We've been requested to supply finger foods for the end of the season soccer banquet.  These players are in high school.  Any suggestions on what would be easy to transport?  It would also help if the dish didn't need to stay hot.  Thanks for your help.


----------



## mudbug (May 17, 2007)

I have the same issue, only it's for a lacrosse banquet.

Come on, people!


----------



## GotGarlic (May 17, 2007)

Pigs in a Blanket with Lil Smokies sausages would be great: Little Smokie Piggie Recipe: Lit'l Smokie Sausages and Crescent Roll Appetizers They're fine at room temp and better with some mustard for dipping.
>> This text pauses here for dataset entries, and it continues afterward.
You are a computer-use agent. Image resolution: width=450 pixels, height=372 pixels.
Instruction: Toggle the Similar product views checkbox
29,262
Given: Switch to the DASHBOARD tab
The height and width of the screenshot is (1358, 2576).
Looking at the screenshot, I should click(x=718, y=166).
Cheese cubes and fruit, like grapes, melon balls and pineapple chunks, on frilly toothpicks.


----------



## legend_018 (May 17, 2007)

Also prosciutoo wrapped around the melon balls tied together with toothpicks.
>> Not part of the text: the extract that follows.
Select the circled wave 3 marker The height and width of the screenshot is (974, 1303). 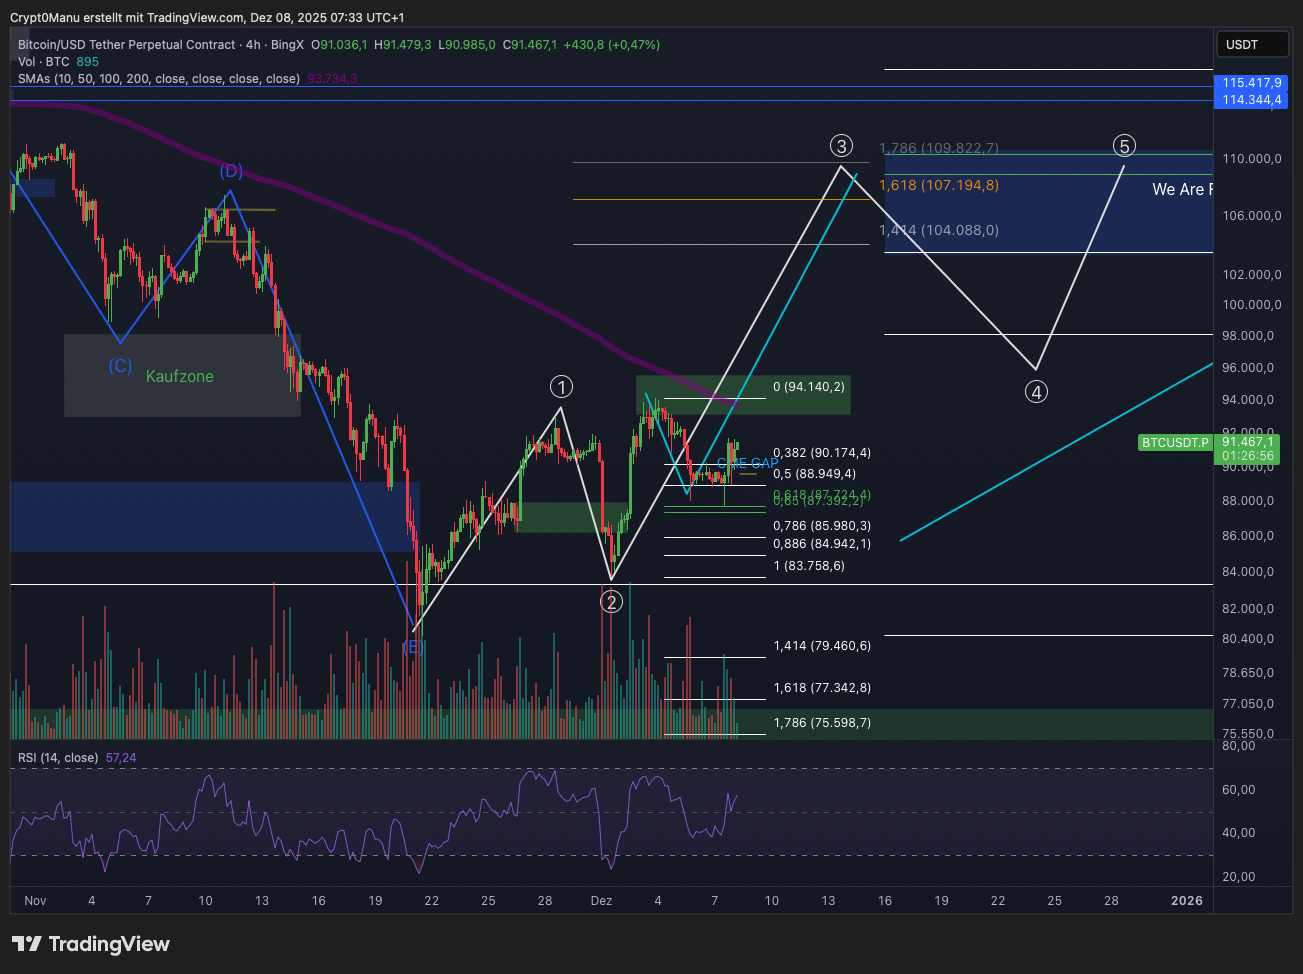841,146
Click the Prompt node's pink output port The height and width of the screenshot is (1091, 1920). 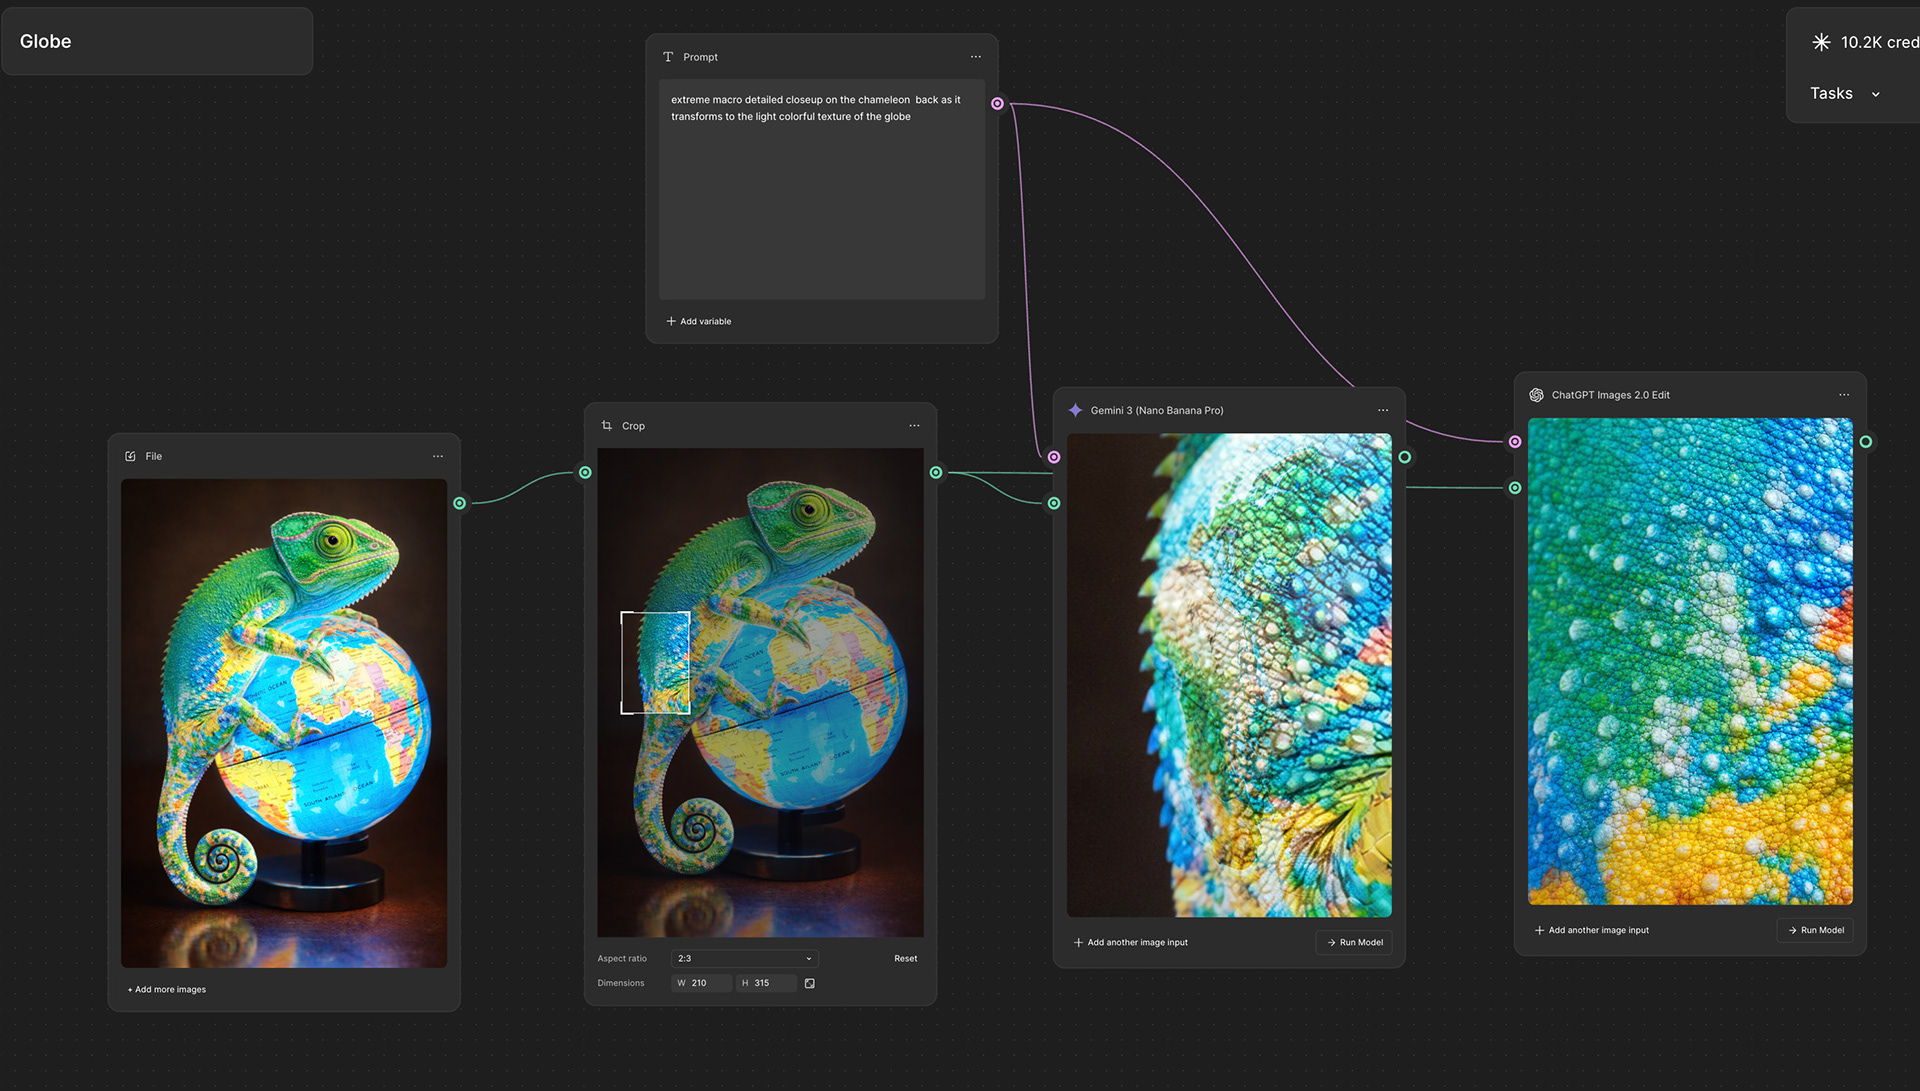(997, 104)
How about some crockpot stuff? Can you bring a crock pot? You can make kielbasa in it. 

Tuna or chicken salad with rolls and/or cold cut platter

I have a recipe called best ever layered mexican dip. Which you'd serve with tortilla's. 

Cheese Ball and crackers


----------



## StirBlue (May 17, 2007)

Fingerfoods for athletics are like pizza and more pizza.  Cookies, brownies, and apple crisp.  

It is Spring after all.


----------



## Katie H (May 17, 2007)

How about making a "mess" of tortilla pinwheels.  I have several recipes for these yummy little nuggets.  Here's a cooks.com link for one:  Tortilla Pinwheels.

This is something that isn't too costly to make, can be made by the ton and done ahead of time.  Every time I serve them, there's none left.  Zippo.  Zero.  None.


----------



## amber (May 17, 2007)

So there is no way to heat the food or keep it cold once you get to the high school to serve the food?  I'd go for chips and salsa. I dont see how you could have safe foods other than junk type foods without heating or cooling, short of vegetables and fruit and I'm not sure soccer people or lacrosse people would like only fruit and veggies


----------



## carolelaine (May 21, 2007)

There isn't a way to keep the food hot or cold, but that may not be a big issue as I think they'll eat up everything pretty fast.  I am reading your recipes now, thanks for all of the suggestions.


----------